Той интеллигенции, которая понимает, что не общенародный бардак, а только диктатура пролетариата обеспечивает бескризисное движение общества к будущему. Потому что пролетариат - единственный класс, который действительно заинтересован в развитии народного хозяйства, который не может удовлетворить свои потребности за счет других, так как грабить ему некого, который ни при каких условиях не может потребить более того, что он сам создает, чем и отличается от всех других классов.
Той интеллигенции, которая понимает, что в свое время под прикрытием громких фраз и торжественных заверений власть у пролетариата была отнята, украдена, взята обманом.
Промышленный крах неизбежен, непредотвратим. У производительности труда есть непреложное свойство: ее падение порождает только дальнейшее падение. Чем меньше объем производства, тем меньше отчисления на восстановление и развитие технической базы - чем меньше эти отчисления, тем меньше объем производства будет завтра. Из этого круга не вырваться.
Вот этого не желает видеть интеллигенция, уповая на всесилие бардака. Да, бардак может творить чудеса. Он может сделать из слона муху, а из топора - пшик. Но обратное ему недоступно, тут он ограничен. Сделать из пшика топор ему не удастся. А спасти его может только такое чудо.
Интеллигенция не желает видеть кризиса, но кризис не желает с этим считаться. Он бьет интеллигенцию непрерывной инфляцией, превращающей в песок ее зарплату, бьет нехваткой товаров, бьет бесправием, унижает попрошайничеством перед сильными мира сего и подталкиванием к мелкому махинаторству и просто воровству.
Интеллигенция защищается, защищается по-своему. Даже чувствуя, как кризис подминает ее своей грубой подошвой, интеллигенция защищается тем, что не желает делать из этого выводы. Ну что ж, бардак вас спаси!
Даже та часть интеллигенции, которая решается на некоторые выводы, не идет дальше очень узких пределов. Да, все катиться в тартарары, но хорошо бы попасть к такому начальнику, который каждый месяц платит премию в два оклада! Да, бардак способен на такое колдовское деяние, но ведь не просто так, а за определенные услуги. Чем там Фауст расплачивался за премиальную молодость?

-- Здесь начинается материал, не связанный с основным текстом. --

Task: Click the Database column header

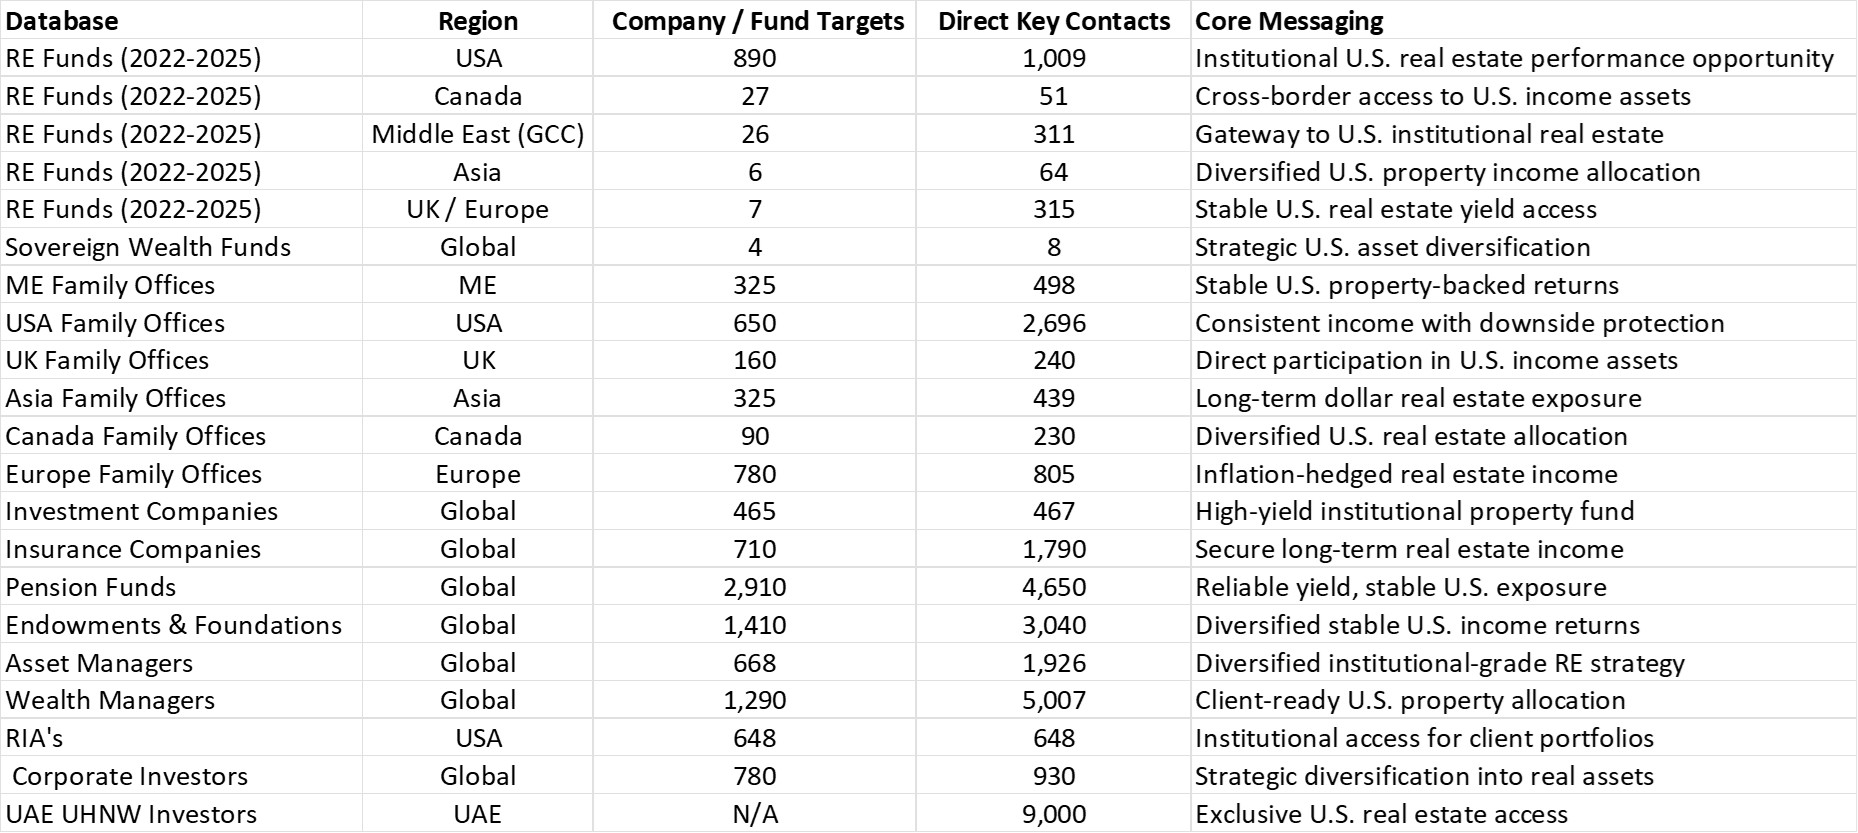Action: click(62, 21)
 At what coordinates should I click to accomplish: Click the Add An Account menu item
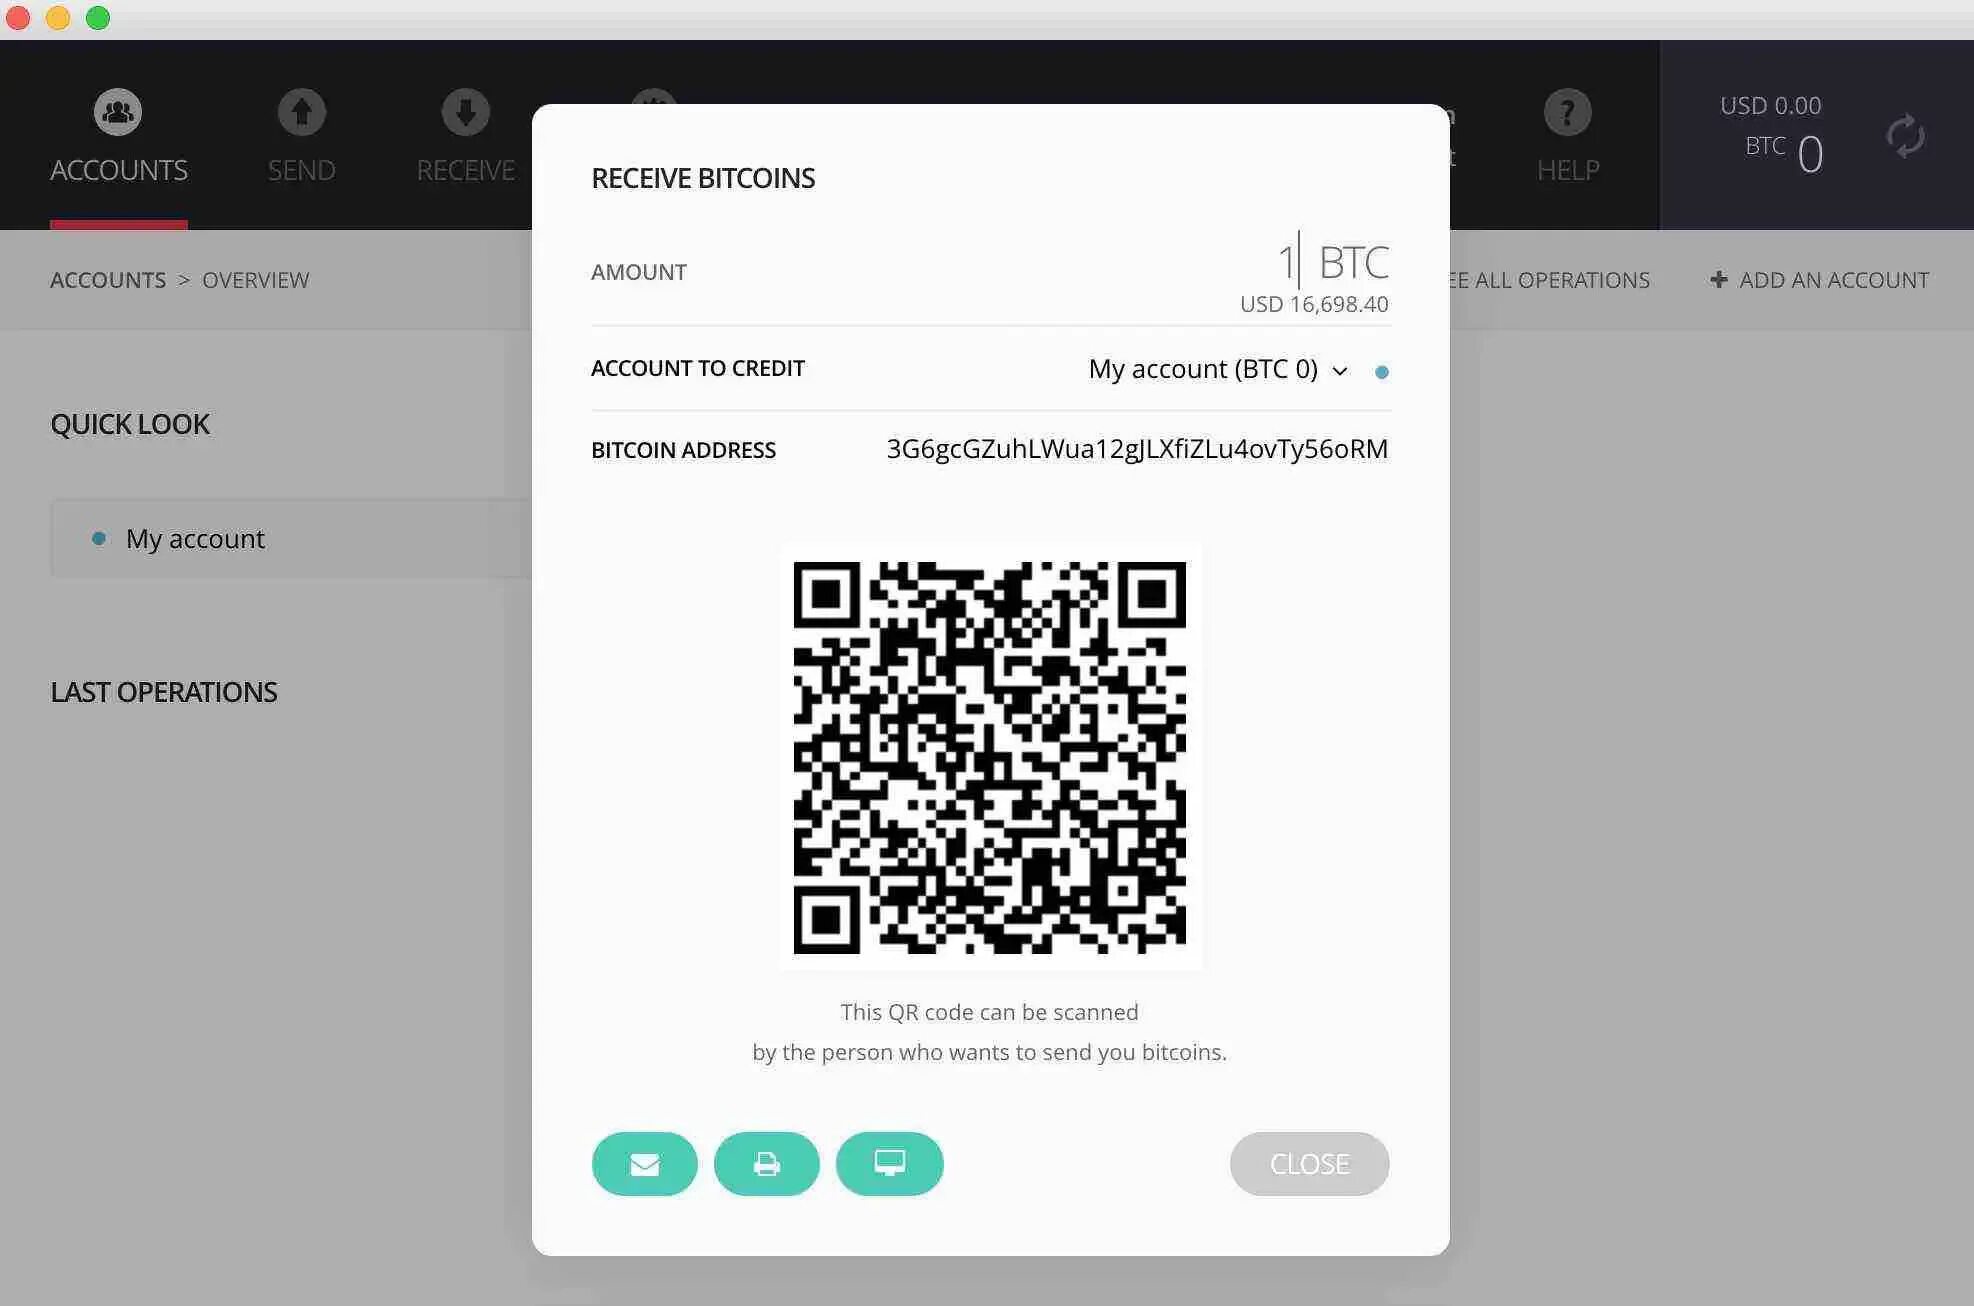click(1820, 278)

Те немногие интеллигенты, которые доходят до понимания ситуации, как правило, на этом и останавливаются. Мудро взирают они на происходящее, все они понимают и даже предвидят и предсказывают. Но и эти не желают искать выхода из кризиса, искать решений. Они предпочитают плыть по течению, вместе со всеми, барахтаясь в омутах, подобно остальным, но все же и злорадствуя при этом.
И ни те, ни другие, ни третьи не желают и пальцем шевельнуть для того, чтобы что-то изменилось. С какой стати я? - думает каждый.
Пролетариату нужна помощь той интеллигенции, которая понимает, что Октябрьской революцией пролетариат доказал, что не только способен взять власть, но может собрать силы и для того, чтобы вернуть ее.
Той интеллигенции, которая думает чем помочь пролетариату, которая готова ему служить, которая пойдет вместе с пролетариатом в революционном сражении и будет вместе с ним вновь отстаивать пролетарское социалистическое общество.
Но это уже другая интеллигенция, совсем не та, которая ничего не желает знать.